The efficacy of this mechanisms may depend on the certainty of the task and environment (Dhawale et al., 2019). In task situations where the conditions are stationary, a greater reliance on previous movements might be a reasonable strategy to reproduce the positive outcomes. In non-stationary conditions, too much reliance on previous positive outcomes may be ineffective since the task conditions continuously change and new task solution have to be explored.

Our results imply that S+ outcomes reinforce recent behaviour and inform an exploitation strategy (low variability state) while S- outcomes will stimulate and inform an exploration strategy (high variability state). These distinct motor states might be differently encoded at the level of neural oscillations. Here, we demonstrate that prefrontal neural oscillations in theta and high beta frequencies respond selectively to different outcome histories during reinforcement motor learning, a mechanism that potentially gates future adjustments in motor output. Activity in the prefrontal cortex is sensitive to distinct motor states, characterized by marked differences in variability. For instance, activity in regions of the PFC is modulated when participants switch between exploratory and exploitative behavioural modes during decision-making tasks (Daw et al., 2006). Moreover, neural activity in the prefrontal cortex is sensitive to the recent history of rewards, which might function as an update on estimates of predicted rewards (Kim & Shadlen, 1999; Barraclough et al., 2004; Padoa-Schioppa & Assad, 2006; Rushworth & Behrens, 2008; Seo & Lee, 2008; Histed et al., 2009). The cerebral regions that are involved in RL include prefrontal cortical areas such as SFG, RMFG and cingulate cortex (Garrison et al., 2013). Recently, it has been suggested that the prefrontal cortex may serve as a meta-reinforcement learning system, which is controlled by the midbrain dopamine system but acts as an independent learning system (Wang et al., 2018). Previous human decision-making studies (involving e.g. gambling tasks) have shown that neural oscillations in prefrontal cortex respond to reward-related feedback stimuli (Luft, 2014). Neural oscillations reflect the synchronous activity of neural assemblies and have been considered important to integrate large-scale networks (Fries, 2005), to facilitate synaptic plasticity during learning (Buzsaki & Draguhn, 2004) and to engage in the control of top-down information flow (Engel et al., 2001). These studies suggest that the PFC might also be Involved in processing the outcome of previous motor actions that can be used to guide subsequent movements during motor tasks.

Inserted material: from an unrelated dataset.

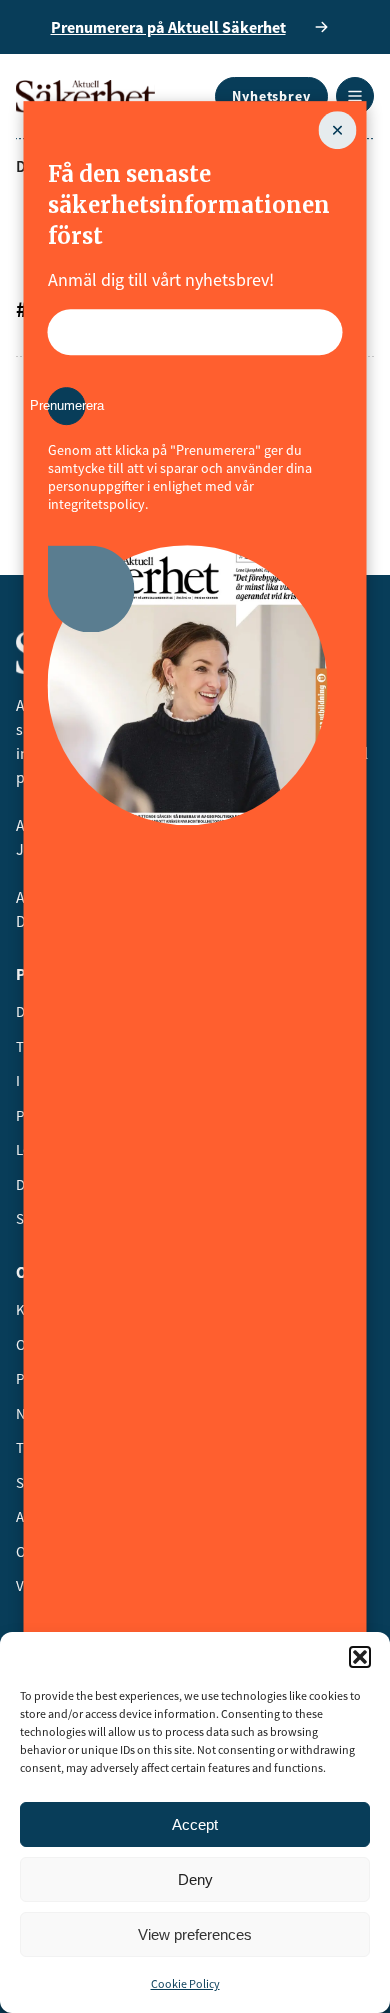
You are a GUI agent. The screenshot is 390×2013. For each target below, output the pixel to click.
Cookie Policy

The results of the present study support this assumption by showing that neural oscillations in the SFG and RMFG respond selectively to positive and negative motor experiences. We showed that theta oscillations were most prominent after S- movements when they were preceded by S+ outcomes and after S+ movements when they were preceded by S- movements. Theta oscillations are present during cognitive tasks and modulated by attentional and working memory demands (Kubota et al., 2001; Onton et al., 2005). The increase could reflect an increased cognitive load that is caused by the detection of conflicts and/or errors, e.g. a mismatch between predicted and actual rewards and thereby induce a change in the variability state (from low TTV to high TTV or vice versa).

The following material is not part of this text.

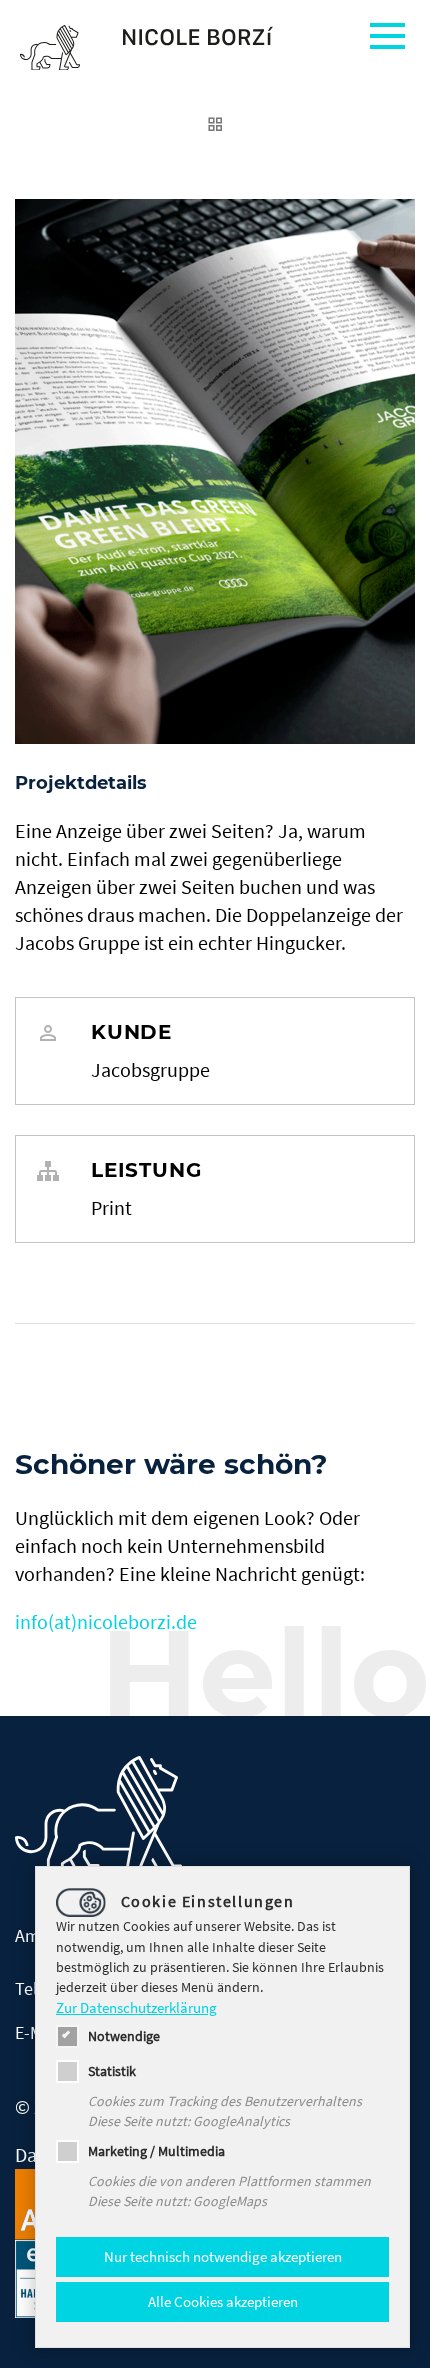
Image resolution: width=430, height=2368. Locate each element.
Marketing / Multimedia (156, 2151)
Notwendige (124, 2036)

In contrast, high beta oscillations in prefrontal cortex were most prominent after S+ movements; and especially so when they were preceded by an S- movement. This indicates that the reinforcement signal is indeed more distinct when the learner experiences unexpected (positive) outcomes (Akitsuki et al., 2003; HajiHosseini et al., 2012). The increased beta activity could constitute a potential mechanism that ensures that the current S+ action is reinforced while previous negative actions are assigned less value and, in this way, beta activity could inform the model of future motor behaviour. In other words, greater beta oscillations in the prefrontal cortex after S+ trials reinforce the most recent motor behaviour and inherently also signal less weight on previous outcomes in planning of the next movement.

It is likely that oscillations in different frequency ranges and neuronal circuits interact to support a common goal. For example, the interaction of theta and beta band oscillations has been proposed to process and store short-term memories (Lisman & Idiart, 1995; Axmacher et al., 2010). Likewise, increases in the functional connectivity between the striatum and the prefrontal cortex have been observed during categorical learning (Antzoulatos & Miller, 2014). A role for the dopaminergic system is supported by the fact that activity of dopaminergic neurons is modulated by reward stimuli in primates (Mirenowicz & Schultz, 1994). Future studies have to clarify how interactions between different neural circuits engage in RL.

The present study contains a number of limitations that should be considered. Due to the experimental requirements when combining reinforcement motor learning with EEG measurements in the present study, we were not able to sample more than 320 movements per participant in the main protocol. Based on this, it was not feasible to analyse further outcome sequences including “older” outcomes since these would have contained a considerably smaller number of trials. However, on the basis of a previous study in rats (Dhawale et al., 2019), it can be assumed that “older” outcomes also have an impact on the behavioural trial-to-trial adjustments during reinforcement motor learning in humans.

Based on the behavioural measures, we are not able to discern to which extent changes in TTV are the consequence of intended motor variability or simply a by- product of sensorimotor noise or error in motor acuity i.e. unintended motor variability. While changes in TTV after S- trials can be due to sensorimotor noise and active exploration, changes in TTV after S+ trials should be mainly caused by sensorimotor noise (van Mastrigt et al., 2020). Thus, motor variability is influenced by a number of factors including intended and unintended variability regulatory mechanisms (Pekny et al., 2015; Therrien et al., 2018; Dhawale et al., 2019; van Mastrigt et al., 2020). Nevertheless, the results support the notion that negative outcomes inform an explorative strategy leading to higher TTV whereas positive outcomes lead to exploitation, which is characterized by low TTV.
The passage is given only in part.